Other post conflict related studies have also reported alcohol use as form of self- medication or coping strategy. This is aggravated by poor living conditions and challenges in accessing healthcare [41]. Healthcare workers should make deliberate efforts to identify women abusing alcohol due to trauma and provide them with counseling.

There seems to be a paradoxical relationship between specific knowledge and maternal alcohol use in this study. The more dangers of alcohol use during pregnancy a respondent cited the more they were likely to drink. Perhaps some for these women had reached addiction stage and are unable to control their drinking or that alcohol being a social drink they could be receiving information on alcohol use from their social networks such as drinking places. Also, these women may not have been victims of the dangers of drinking during pregnancy. These results are similar to what was found among Canadian women for whom specific knowledge including knowledge that drinking during pregnancy can lead to lifelong disabilities in a child predicted maternal drinking [24]. But also, adequate knowledge (mentioned 4 or more effects of alcohol on mother and baby) was reported by very few (N = 10, 2.4%). The high levels of ignorance of repercussions of drinking during pregnancy might be responsible for high levels of alcohol use during pregnancy.

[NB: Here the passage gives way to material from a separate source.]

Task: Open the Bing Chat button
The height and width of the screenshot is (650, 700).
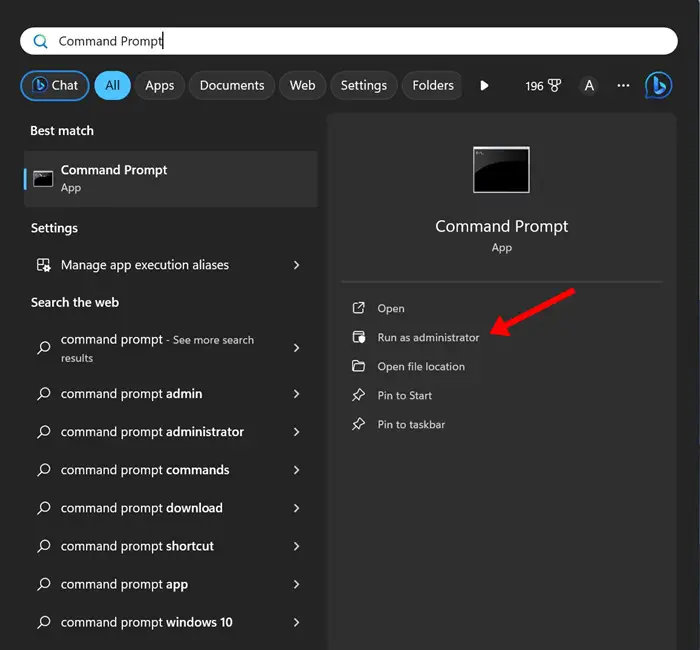Action: click(x=55, y=86)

Health workers were the most common source of information on dangers of drinking during pregnancy (N = 178, 75.1%) followed by friends (N = 65, 27.4%). This is higher than 33.5% of pregnant women in Ghana who got information on maternal drinking in ANC clinics [20] and 62.29% women told by a health professional in Nigeria [19]. Whereas this statistic is impressive, it falls short of expectation that all pregnant women seeking care at health facilities should be educated about all possible risks of harm to pregnancy including alcohol use.

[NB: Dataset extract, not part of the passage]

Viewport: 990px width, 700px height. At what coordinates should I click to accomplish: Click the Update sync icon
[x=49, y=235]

Strengths of our study are that it has a large sample size and provides contemporaneous prevalence data on alcohol use during pregnancy in a post conflict setting and investigates predictors of alcohol use (any amount), frequent and heavy drinking. However, this study has some limitations, it was a cross sectional study thus cause and effect could not be established. Also, this study could have been affected by under reporting due to social desirability and recall bias. Most of the alcohol consumed was locally brewed and for some of the homemade brews, the alcohol by volume is unknown so it was hard to convert them into the US standard drink. None the less, literature maintains that there is no safe amount of alcohol consumption during pregnancy. Some confidence intervals were very wide perhaps because some responses had few observations such as women who never consumed alcohol before pregnancy but started consuming after pregnancy recognition. We recommend future studies to explore this further.

Conclusion and recommendations

This study indicated that alcohol use (any mount) during pregnancy is high while alcohol dependence, problematic and hazardous drinking is low. Knowledge and attitude were important predictors of alcohol use. While alleviating alcohol use, development partners and relevant government departments should consider interventions that increase knowledge and risk perception on maternal drinking. Other risk factors that predict maternal drinking such as prior alcohol use, residence and parity should be mitigated or eliminated. Interventions seeking to reduce alcohol use during pregnancy should target not only pregnant women but generally women in the reproductive age group and their influencers such as family members and significant others.

Given that this is one of a few studies that have assessed drinking during pregnancy in a post conflict area, the results call for urgent attention to the need for specifically targeted interventions to reduce alcohol use among women of child bearing age and pregnant women in particular. This will reduce related risks to the mother and the baby.